Jagmeet Singh devient le chef du Nouveau parti démocratique (NPD) après avoir obtenu 53,8 % d'appui dès le premier tour, dont le résultat a été dévoilé dimanche, à Toronto.

Le député provincial ontarien, qui s'est maintenu à la tête des intentions de vote tout au long de la course, a récolté 35 266 votes. Il a ainsi devancé son principal rival, le vétéran du parti Charlie Angus, qui a obtenu 19,4 % des voix.

La Manitobaine Niki Ashton, candidate la plus à gauche de la formation, et le seul candidat du Québec, Guy Caron, ont terminé respectivement avec 17,4 % et 9,4 % des votes.

En remportant la victoire, M. Singh devient le premier chef de parti d’une formation politique sur la scène fédérale issu d’une minorité visible. « Je suis ici seulement parce que des gens ont repoussé les obstacles. Je me suis rendu ici grâce à leur courage et j’espère être en position de donner la même inspiration à d’autres », a-t-il assuré.

« Nous sommes le parti qui construit un meilleur Canada », a déclaré le nouveau chef à la foule, entouré des autres candidats à la chefferie. M. Singh s’est réjoui de cette course qui a su « renouveler l’enthousiasme » au sein du parti.« C’est en nous que nous pouvons voir l’avenir de notre pays. Nous pouvons voir à quel point le Canada sera formidable avec un nouveau gouvernement néo-démocrate », a-t-il poursuivi, annonçant du même coup que sa campagne pour devenir premier ministre du Canada commençait dès maintenant.

65 782 des 124 000 membres (52,8%) que compte la formation ont participé au scrutin.

Jagmeet Singh se voit incomber la tâche de redonner un nouveau souffle au parti et de remonter le moral de ses troupes, qui a été miné par les résultats décevants du NPD aux élections de 2015.Le chef sortant Thomas Mulcair avait tenu à demeurer à la tête de la formation en attendant l’élection de son successeur, malgré le désaveu exprimé par ses membres au printemps 2016.

Lors de son discours de victoire, Jagmeet Singh a remercié M. Mulcair pour son travail acharné qui a permis au NPD de percer au Québec.
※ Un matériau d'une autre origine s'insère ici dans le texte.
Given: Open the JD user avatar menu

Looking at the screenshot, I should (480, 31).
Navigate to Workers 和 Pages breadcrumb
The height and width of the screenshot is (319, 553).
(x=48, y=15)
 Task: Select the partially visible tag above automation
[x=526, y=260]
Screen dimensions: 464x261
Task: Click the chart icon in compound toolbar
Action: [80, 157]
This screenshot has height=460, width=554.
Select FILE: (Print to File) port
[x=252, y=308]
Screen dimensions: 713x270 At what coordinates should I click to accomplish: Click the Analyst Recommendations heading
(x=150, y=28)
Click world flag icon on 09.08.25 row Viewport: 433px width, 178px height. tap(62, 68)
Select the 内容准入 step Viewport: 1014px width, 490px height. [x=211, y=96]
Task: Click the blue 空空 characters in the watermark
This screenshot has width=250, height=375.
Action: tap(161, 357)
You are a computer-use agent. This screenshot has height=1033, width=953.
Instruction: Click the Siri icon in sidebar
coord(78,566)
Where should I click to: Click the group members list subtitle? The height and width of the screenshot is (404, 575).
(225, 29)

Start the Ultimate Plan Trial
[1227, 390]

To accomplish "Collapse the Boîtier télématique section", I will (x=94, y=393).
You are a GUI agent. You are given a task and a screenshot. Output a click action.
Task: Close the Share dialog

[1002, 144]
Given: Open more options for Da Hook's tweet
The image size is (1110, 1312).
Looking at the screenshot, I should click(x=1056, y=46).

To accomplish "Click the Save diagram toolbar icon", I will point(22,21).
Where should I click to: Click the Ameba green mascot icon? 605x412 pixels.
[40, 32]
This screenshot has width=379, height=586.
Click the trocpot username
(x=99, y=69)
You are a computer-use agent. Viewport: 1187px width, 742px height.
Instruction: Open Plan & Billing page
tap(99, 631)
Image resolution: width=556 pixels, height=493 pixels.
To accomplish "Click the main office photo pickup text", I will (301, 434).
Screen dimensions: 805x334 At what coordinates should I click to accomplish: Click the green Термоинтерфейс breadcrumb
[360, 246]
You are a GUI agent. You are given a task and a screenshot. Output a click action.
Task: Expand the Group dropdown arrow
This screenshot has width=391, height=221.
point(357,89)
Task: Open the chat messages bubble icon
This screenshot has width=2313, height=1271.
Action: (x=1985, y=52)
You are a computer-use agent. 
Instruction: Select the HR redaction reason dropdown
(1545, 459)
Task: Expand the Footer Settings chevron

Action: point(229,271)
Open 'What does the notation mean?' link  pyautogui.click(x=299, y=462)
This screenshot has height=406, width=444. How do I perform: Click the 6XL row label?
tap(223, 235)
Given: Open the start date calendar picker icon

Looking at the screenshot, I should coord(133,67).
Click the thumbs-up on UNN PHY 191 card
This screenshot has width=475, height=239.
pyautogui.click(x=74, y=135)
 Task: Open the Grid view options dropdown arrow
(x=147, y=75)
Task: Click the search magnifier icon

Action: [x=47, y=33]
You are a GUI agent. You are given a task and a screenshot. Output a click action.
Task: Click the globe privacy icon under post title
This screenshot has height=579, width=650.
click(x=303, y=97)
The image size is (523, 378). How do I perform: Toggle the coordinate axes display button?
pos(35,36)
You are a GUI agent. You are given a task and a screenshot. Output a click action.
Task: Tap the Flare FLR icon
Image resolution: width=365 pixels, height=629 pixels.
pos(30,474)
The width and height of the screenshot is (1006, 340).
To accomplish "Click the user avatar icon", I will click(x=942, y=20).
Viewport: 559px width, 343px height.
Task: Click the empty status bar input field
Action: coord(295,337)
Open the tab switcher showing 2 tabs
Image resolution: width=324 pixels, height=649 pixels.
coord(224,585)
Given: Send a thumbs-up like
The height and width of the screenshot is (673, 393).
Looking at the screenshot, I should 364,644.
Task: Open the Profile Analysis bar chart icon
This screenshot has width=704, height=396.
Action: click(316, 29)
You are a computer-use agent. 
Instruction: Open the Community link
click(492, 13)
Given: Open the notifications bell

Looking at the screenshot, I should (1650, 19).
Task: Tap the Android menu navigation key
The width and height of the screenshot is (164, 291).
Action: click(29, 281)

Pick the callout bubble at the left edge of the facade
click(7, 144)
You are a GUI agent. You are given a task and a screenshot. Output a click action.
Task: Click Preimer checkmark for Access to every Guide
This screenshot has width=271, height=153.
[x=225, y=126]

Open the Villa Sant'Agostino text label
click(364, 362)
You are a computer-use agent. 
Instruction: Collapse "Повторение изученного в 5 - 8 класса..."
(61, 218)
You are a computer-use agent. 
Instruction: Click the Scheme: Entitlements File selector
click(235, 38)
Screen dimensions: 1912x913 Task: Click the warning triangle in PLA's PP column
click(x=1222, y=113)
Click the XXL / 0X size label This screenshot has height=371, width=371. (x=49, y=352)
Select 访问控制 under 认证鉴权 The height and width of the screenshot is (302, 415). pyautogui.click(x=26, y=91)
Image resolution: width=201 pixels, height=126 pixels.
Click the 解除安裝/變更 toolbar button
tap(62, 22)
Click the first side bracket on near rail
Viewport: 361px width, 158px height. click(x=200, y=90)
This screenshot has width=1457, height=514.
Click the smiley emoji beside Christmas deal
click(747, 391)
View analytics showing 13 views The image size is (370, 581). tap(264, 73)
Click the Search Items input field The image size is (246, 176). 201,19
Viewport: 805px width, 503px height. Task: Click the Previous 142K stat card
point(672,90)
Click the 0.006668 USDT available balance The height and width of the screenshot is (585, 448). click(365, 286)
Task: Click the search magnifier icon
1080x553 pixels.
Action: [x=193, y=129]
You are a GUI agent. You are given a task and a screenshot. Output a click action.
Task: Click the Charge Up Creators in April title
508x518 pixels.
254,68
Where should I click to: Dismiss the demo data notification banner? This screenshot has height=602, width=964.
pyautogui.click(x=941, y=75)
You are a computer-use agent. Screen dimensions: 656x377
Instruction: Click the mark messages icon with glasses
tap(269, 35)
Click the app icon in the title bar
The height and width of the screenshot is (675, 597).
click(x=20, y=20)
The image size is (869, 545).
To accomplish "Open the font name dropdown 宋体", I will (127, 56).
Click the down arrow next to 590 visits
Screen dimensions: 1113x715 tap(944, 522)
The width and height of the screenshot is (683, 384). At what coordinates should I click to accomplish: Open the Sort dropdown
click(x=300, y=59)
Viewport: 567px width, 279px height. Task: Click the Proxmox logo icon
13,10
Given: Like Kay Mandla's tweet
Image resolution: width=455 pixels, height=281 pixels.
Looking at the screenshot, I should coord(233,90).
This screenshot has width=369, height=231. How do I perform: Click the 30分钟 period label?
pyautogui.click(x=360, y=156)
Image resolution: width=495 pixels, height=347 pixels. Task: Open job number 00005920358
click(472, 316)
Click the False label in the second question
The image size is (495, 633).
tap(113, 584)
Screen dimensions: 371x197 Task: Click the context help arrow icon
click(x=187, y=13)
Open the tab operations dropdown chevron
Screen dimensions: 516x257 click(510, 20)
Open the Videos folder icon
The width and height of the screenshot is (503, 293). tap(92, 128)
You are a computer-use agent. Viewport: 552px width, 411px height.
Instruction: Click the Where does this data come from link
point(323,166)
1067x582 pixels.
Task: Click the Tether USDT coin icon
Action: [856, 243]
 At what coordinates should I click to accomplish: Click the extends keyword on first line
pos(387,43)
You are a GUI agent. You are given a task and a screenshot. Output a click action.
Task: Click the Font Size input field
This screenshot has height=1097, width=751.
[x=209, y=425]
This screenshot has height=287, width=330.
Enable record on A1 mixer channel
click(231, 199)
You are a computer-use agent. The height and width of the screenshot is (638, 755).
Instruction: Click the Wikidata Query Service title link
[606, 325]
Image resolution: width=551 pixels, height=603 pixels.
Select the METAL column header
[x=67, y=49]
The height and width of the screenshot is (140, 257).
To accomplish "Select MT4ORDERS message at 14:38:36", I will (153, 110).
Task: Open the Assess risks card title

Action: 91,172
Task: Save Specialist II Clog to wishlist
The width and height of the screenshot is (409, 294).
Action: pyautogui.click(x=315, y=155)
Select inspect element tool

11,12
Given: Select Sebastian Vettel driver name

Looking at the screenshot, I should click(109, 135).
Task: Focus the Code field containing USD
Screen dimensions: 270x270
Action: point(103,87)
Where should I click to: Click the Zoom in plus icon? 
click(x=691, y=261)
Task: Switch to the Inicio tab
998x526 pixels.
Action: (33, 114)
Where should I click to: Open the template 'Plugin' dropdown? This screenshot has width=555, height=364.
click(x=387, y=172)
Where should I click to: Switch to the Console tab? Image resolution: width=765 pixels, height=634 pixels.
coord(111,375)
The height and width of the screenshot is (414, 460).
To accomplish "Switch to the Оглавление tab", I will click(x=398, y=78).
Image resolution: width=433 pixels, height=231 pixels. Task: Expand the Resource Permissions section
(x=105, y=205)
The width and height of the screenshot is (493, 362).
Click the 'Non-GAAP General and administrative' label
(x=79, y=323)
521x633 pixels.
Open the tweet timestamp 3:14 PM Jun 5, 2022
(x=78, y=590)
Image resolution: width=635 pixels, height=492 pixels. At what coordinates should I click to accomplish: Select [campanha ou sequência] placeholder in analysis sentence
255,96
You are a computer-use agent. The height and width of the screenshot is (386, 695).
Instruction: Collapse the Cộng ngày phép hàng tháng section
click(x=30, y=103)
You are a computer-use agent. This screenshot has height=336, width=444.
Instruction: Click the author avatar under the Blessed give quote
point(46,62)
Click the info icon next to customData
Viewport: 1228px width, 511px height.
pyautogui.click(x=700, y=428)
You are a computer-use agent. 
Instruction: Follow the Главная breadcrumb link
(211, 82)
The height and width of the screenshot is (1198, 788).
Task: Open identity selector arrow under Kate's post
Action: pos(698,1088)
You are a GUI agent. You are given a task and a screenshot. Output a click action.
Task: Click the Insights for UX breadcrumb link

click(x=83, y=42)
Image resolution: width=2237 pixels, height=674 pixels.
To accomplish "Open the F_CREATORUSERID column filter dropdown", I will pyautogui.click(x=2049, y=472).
L'ancien chef de la formation n'était pas présent lors de l'annonce du résultat.

Message de solidarité« Je sais ce que c’est d’être marginalisé en raison de sa langue. [...] Je serai un allié dans la défense et la promotion de votre culture », a assuré M. Singh en s’adressant aux Québécois.

Sa candidature avait suscité son lot de réactions au sein des députés de la province.

De religion sikhe, Jagmeet Singh porte le turban et le kirpan, des signes religieux que le député Pierre Nantel a déjà qualifié d’incompatibles « avec ce les Québécois veulent voir chez leurs politiciens ».La chef du Bloc québécois Martine Ouellet avait joint sa voix à celle du député de Longueuil–Saint-Hubert pour dénoncer ces signes qui servent à promouvoir la religion sikhe, ce qui vient à l’encontre du projet de loi sur la neutralité religieuse que compte adopter le gouvernement québécois.

Outre les relations avec le Québec, le nouveau chef du NPD entend faire de la réconciliation avec les peuples autochtones l’une de ses priorités. « Les Canadiens doivent s’unir et promouvoir une politique courageuse pour combattre la politique de peur [avec] une politique que seulement les néo-démocrates peuvent livrer », a-t-il affirmé.M. Singh a indiqué que les inégalités sociales, les changements climatiques et la réforme électorale seraient au cœur de ses préoccupations.Sans siège aux Communes, Jagmeet Singh devra abandonner son poste à la législature ontarienne et se faire élire comme député fédéral.